L’Australie est au cœur d’un problème critique de minéraux

Et ce ne sont pas seulement les entreprises naissantes ou en devenir qui ressentent les effets de l’effondrement des prix. L’homme le plus riche d’Australie, Andrew Forrest, a annoncé qu’il était sur le point de confier l’entretien et la maintenance de ses mines de nickel privées, et les opérations de raffinage de nickel de BHP alimentées par les mines voisines de Forrest devraient être mises en veilleuse à partir de juin.

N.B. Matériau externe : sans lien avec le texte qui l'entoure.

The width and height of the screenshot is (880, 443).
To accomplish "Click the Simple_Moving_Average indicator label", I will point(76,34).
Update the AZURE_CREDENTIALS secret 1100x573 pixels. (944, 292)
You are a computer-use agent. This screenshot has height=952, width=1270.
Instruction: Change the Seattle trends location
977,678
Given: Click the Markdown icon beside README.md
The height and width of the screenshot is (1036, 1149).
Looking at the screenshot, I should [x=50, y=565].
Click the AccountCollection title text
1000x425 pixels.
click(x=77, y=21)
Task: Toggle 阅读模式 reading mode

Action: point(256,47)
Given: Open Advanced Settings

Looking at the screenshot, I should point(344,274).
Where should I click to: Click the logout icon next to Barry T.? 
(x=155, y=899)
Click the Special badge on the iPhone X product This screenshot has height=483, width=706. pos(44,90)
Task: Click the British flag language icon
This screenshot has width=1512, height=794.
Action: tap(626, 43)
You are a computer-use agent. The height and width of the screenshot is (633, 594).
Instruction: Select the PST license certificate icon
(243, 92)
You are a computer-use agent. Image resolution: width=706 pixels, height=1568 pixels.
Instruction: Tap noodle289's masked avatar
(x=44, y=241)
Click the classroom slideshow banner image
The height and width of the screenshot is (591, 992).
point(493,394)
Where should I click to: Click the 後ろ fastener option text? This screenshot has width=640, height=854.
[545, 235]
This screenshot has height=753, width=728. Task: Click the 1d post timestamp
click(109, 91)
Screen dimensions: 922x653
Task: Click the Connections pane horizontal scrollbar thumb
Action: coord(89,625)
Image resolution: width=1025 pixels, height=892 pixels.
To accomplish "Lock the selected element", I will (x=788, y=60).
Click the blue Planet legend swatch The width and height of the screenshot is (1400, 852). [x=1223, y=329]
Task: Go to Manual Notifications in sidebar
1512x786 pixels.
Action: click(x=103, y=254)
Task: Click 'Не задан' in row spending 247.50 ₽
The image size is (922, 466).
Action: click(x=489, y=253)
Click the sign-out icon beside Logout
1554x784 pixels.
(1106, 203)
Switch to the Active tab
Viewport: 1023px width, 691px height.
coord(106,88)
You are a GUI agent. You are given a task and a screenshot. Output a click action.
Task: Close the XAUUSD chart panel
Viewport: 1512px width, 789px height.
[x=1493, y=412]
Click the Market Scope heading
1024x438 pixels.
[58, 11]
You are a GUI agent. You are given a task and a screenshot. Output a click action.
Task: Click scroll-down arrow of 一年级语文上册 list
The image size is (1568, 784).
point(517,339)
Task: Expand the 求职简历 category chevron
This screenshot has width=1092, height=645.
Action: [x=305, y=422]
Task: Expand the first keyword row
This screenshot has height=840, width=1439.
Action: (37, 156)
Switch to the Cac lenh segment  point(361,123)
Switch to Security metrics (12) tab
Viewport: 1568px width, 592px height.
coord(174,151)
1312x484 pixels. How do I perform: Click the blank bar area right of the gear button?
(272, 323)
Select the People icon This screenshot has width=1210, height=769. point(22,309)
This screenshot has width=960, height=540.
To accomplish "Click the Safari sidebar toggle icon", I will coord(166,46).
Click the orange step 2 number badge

Et il y a seulement quelques mois, Gina Rinehart a déboursé 1,3 milliard de dollars pour acquérir une participation de 19 % dans Liontown, un espoir dans le lithium, ce qui démontre un timing qui ne peut être décrit que comme impeccablement mauvais mais incroyablement chanceux pour le prétendant Albemarle, qui a retiré son offre publique d’achat sur Liontown. après avoir été contrecarré par Rinehart.

Gina Rinehart a déboursé 1,3 milliard de dollars pour acquérir une participation de 19 % dans Liontown, un espoir en lithium.Crédit: Getty

Cette semaine, Liontown a révélé avoir perdu l’accès à un prêt de 760 millions de dollars offert il y a seulement trois mois. Le syndicat bancaire a apparemment été effrayé après que les experts Wood Mackenzie ont publié des prévisions de prix qui, si elles étaient exactes, mettraient Liontown sous pression pour qu’elle respecte les engagements de prêt.

C’est plus qu’un parcours semé d’embûches pour ces matières premières, le lithium ayant chuté de 90 pour cent en un an et le nickel de 40 pour cent.

Derrière ce qui pourrait ressembler à un effondrement contre-intuitif se cache l’histoire familière de la réponse du marché libre aux nouveaux fondamentaux de la demande. Ces minéraux sont généralement utilisés dans les batteries qui alimenteront, entre autres, les véhicules électriques.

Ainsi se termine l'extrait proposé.